▸ **PROBLEM DETAILS**
Turn the records below into a numbered list with one line per item, skipping blank lines and leaving the pictures out.

========

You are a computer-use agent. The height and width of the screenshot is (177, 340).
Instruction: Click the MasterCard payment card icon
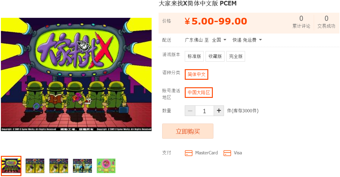coord(188,153)
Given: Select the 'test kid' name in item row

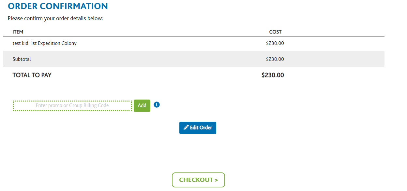Looking at the screenshot, I should tap(21, 43).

========

▸ **ANSWER**
1. You are a computer-use agent. The height and width of the screenshot is (177, 340).
2. Instruction: Click the MasterCard payment card icon
3. coord(188,153)
4. Given: Select the 'test kid' name in item row
5. Looking at the screenshot, I should tap(21, 43).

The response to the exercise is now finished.